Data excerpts
━━━━

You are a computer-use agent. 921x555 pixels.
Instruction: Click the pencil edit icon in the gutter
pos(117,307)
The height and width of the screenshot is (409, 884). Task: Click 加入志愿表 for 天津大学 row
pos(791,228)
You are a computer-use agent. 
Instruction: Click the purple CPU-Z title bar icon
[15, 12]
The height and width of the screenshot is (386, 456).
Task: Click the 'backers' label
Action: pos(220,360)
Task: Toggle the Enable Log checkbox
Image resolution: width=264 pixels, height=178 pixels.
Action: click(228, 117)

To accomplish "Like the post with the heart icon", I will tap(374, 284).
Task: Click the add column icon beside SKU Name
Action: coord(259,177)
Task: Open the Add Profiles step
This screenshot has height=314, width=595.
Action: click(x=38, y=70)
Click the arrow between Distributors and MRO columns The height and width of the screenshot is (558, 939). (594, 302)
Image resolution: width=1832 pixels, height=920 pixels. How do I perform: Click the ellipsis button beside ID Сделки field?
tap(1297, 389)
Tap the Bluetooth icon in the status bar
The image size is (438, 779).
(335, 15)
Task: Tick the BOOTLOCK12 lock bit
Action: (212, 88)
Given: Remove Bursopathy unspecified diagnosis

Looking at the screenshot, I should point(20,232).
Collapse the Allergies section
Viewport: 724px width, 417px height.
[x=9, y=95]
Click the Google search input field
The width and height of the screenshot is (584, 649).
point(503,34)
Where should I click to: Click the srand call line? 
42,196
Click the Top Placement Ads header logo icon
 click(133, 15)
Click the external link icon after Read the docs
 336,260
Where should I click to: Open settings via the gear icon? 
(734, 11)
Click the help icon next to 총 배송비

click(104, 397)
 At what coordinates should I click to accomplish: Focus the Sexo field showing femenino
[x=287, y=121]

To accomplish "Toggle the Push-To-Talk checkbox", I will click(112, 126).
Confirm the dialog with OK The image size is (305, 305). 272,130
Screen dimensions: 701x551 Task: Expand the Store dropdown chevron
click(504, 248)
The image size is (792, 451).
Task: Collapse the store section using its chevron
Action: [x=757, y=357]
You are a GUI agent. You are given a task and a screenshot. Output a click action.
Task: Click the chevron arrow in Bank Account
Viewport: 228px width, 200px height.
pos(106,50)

━━━━

* **TASK OBJECTIVE**
Output every record verbatim.

* **TASK ANSWER**
You are a computer-use agent. 921x555 pixels.
Instruction: Click the pencil edit icon in the gutter
pos(117,307)
The height and width of the screenshot is (409, 884). Task: Click 加入志愿表 for 天津大学 row
pos(791,228)
You are a computer-use agent. 
Instruction: Click the purple CPU-Z title bar icon
[15, 12]
The height and width of the screenshot is (386, 456).
Task: Click the 'backers' label
Action: pos(220,360)
Task: Toggle the Enable Log checkbox
Image resolution: width=264 pixels, height=178 pixels.
Action: click(228, 117)

To accomplish "Like the post with the heart icon", I will tap(374, 284).
Task: Click the add column icon beside SKU Name
Action: coord(259,177)
Task: Open the Add Profiles step
This screenshot has height=314, width=595.
Action: click(x=38, y=70)
Click the arrow between Distributors and MRO columns The height and width of the screenshot is (558, 939). (594, 302)
Image resolution: width=1832 pixels, height=920 pixels. How do I perform: Click the ellipsis button beside ID Сделки field?
tap(1297, 389)
Tap the Bluetooth icon in the status bar
The image size is (438, 779).
(335, 15)
Task: Tick the BOOTLOCK12 lock bit
Action: (212, 88)
Given: Remove Bursopathy unspecified diagnosis

Looking at the screenshot, I should point(20,232).
Collapse the Allergies section
Viewport: 724px width, 417px height.
[x=9, y=95]
Click the Google search input field
The width and height of the screenshot is (584, 649).
point(503,34)
Where should I click to: Click the srand call line? 
42,196
Click the Top Placement Ads header logo icon
 click(133, 15)
Click the external link icon after Read the docs
 336,260
Where should I click to: Open settings via the gear icon? 
(734, 11)
Click the help icon next to 총 배송비

click(104, 397)
 At what coordinates should I click to accomplish: Focus the Sexo field showing femenino
[x=287, y=121]

To accomplish "Toggle the Push-To-Talk checkbox", I will click(112, 126).
Confirm the dialog with OK The image size is (305, 305). 272,130
Screen dimensions: 701x551 Task: Expand the Store dropdown chevron
click(504, 248)
The image size is (792, 451).
Task: Collapse the store section using its chevron
Action: [x=757, y=357]
You are a GUI agent. You are given a task and a screenshot. Output a click action.
Task: Click the chevron arrow in Bank Account
Viewport: 228px width, 200px height.
pos(106,50)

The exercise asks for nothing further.